Il grande Papa Paolo VI, che tra poche settimane sarà proclamato beato, il 26 marzo 1967 scriveva nell’enciclica Populorum Progressio: “Abbiamo bisogno di crescere in una solidarietà che deve permettere a tutti i popoli di giungere con le loro forze ad essere artefici del proprio destino, così come ciascun essere umano è chiamato a svilupparsi”. E più di recente nel 2002 i vescovi del Brasile citati nella Esortazione apostolica Evangelii Gaudium: “Desideriamo assumere ogni giorno le gioie e le speranze, le angosce e le tristezze del popolo brasiliano, specialmente delle popolazioni delle periferie urbane e delle zone rurali senza terra, senza tetto, senza pane, senza salute, violate nei loro diritti. Vedendo le loro miserie, ascoltando le loro grida e conoscendo la loro sofferenza, ci scandalizza il fatto di sapere che esiste cibo sufficiente per tutti e che la fame si deve alla cattiva distribuzione dei beni e del reddito”. 

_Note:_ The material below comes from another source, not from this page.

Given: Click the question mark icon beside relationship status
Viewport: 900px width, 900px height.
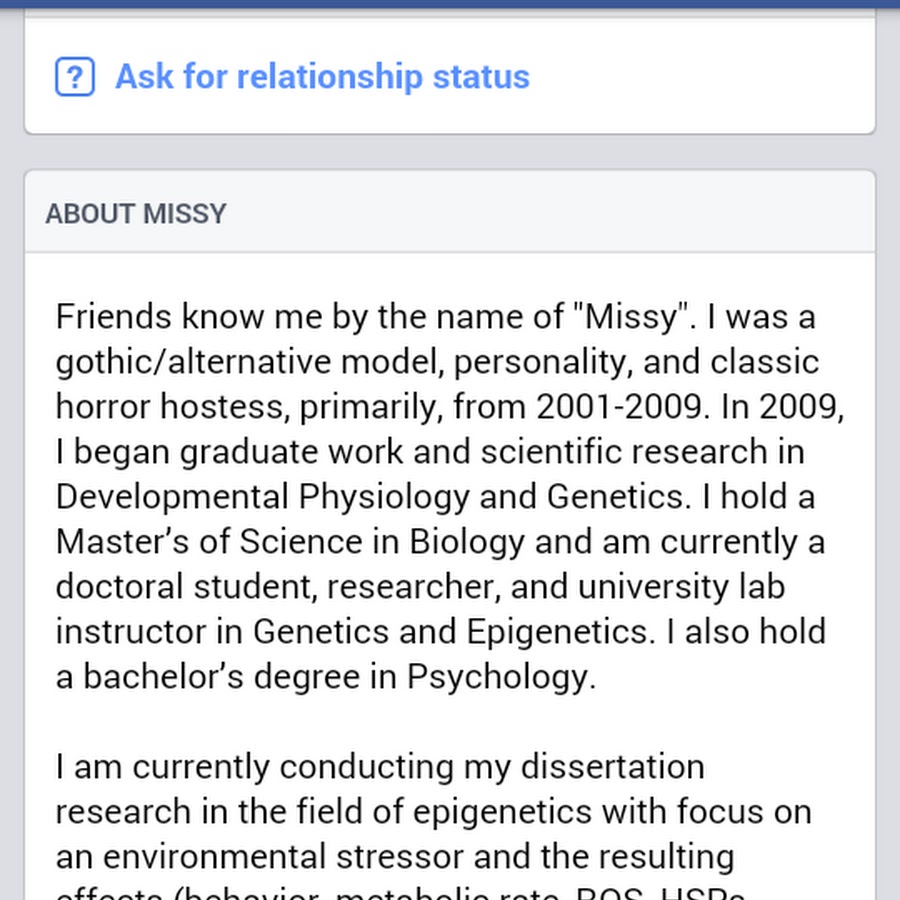Looking at the screenshot, I should click(75, 76).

La parabola del Vangelo esprime tutto il cuore di Cristo e quello che deve diventare il nostro cuore.

Un padrone assume a più riprese lavoratori per la sua vigna. Esce al mattino presto e assume alcuni lavoratori accordandosi con loro per il salario di un denaro per il lavoro di tutta una giornata. Poi esce verso le nove del mattino; vede altri che sono disoccupati e li assume. 

Esce ancora verso mezzogiorno e verso le tre di pomeriggio fa lo stesso. Infine esce verso le cinque; vede altre persone disoccupate e dice loro: “Perché ve ne state qui tutto il giorno oziosi?”. Gli rispondono: “Perché nessuno ci ha presi a giornata”. Alla fine dice al suo fattore: “Chiama gli operai, dà loro la paga incominciando dagli ultimi fino ai primi”.

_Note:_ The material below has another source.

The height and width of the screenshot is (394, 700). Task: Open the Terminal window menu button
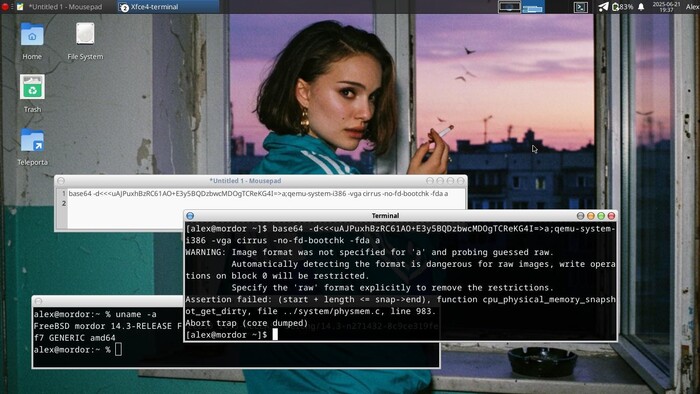pyautogui.click(x=190, y=216)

Il modo del pagamento è sconcertante: gli operai assunti alle cinque del pomeriggio ricevono ciascuno un denaro cioè il salario che era stato concordato con gli operai della prima ora. Di qui la protesta: come mai tratti allo stesso modo noi che lavoriamo dalle cinque del mattino e abbiamo sopportato il peso della giornata e il caldo? Ma il padrone spiega: “Io non ti faccio torto. Non hai forse convenuto con me per un denaro?”. Evidentemente il padrone sa che gli ultimi hanno bisogno dello stesso salario dei primi per vivere. 

L’invidia della grazia altrui è uno dei più grandi peccati in cui possiamo cadere. Questa malapianta può mettere radici anche nel nostro cuore. Ogni uomo nel piano della salvezza di Dio è considerato necessario e riceve da Dio un compito che è un frammento insostituibile nel piano della redenzione. Non conta il compito che ci viene assegnato, alcuni di grande importanza e altri nascosti agli occhi del mondo. Spesso alle persone più umili e sconosciute vengono affidati compiti importantissimi per il futuro del mondo e la salvezza delle anime (P. Livio Fanzaga, Le vie del cuore, p. 203). 

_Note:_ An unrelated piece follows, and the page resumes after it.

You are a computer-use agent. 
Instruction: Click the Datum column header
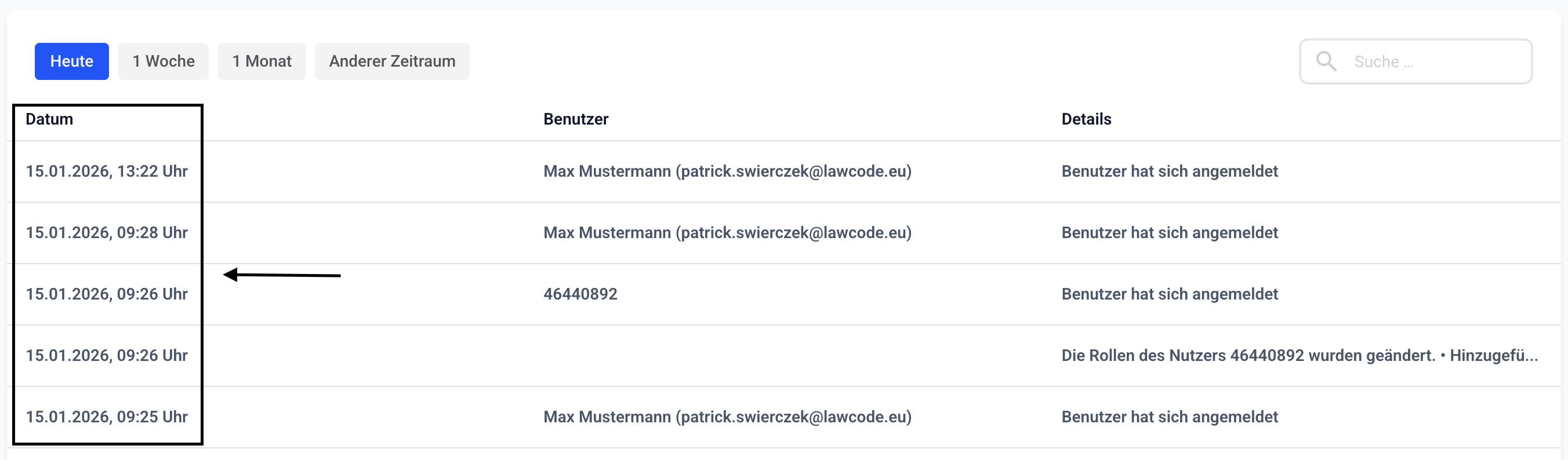49,119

Pensiamo ai pastorelli di Fatima, pensiamo a S. Bernardetta a Lourdes, il Signore sa che cosa chiederci e come ripagarci. Ci siano di esempio le persone che lavorano volentieri nell’ombra per lasciare che il mondo sia illuminato dalla luce di Cristo e solo dalla sua luce. Se entriamo in questa prospettiva, invece di soffrire e di tormentarci con l’invidia, impareremo a rallegrarci e a ringraziare per la sinfonia meravigliosa della grazia operata da Dio. Impareremo così ad avere i pensieri di Dio.

Lo imparino anche i grandi del mondo, oggi più che mai aiutando i poveri a diventare ricchi con il loro lavoro.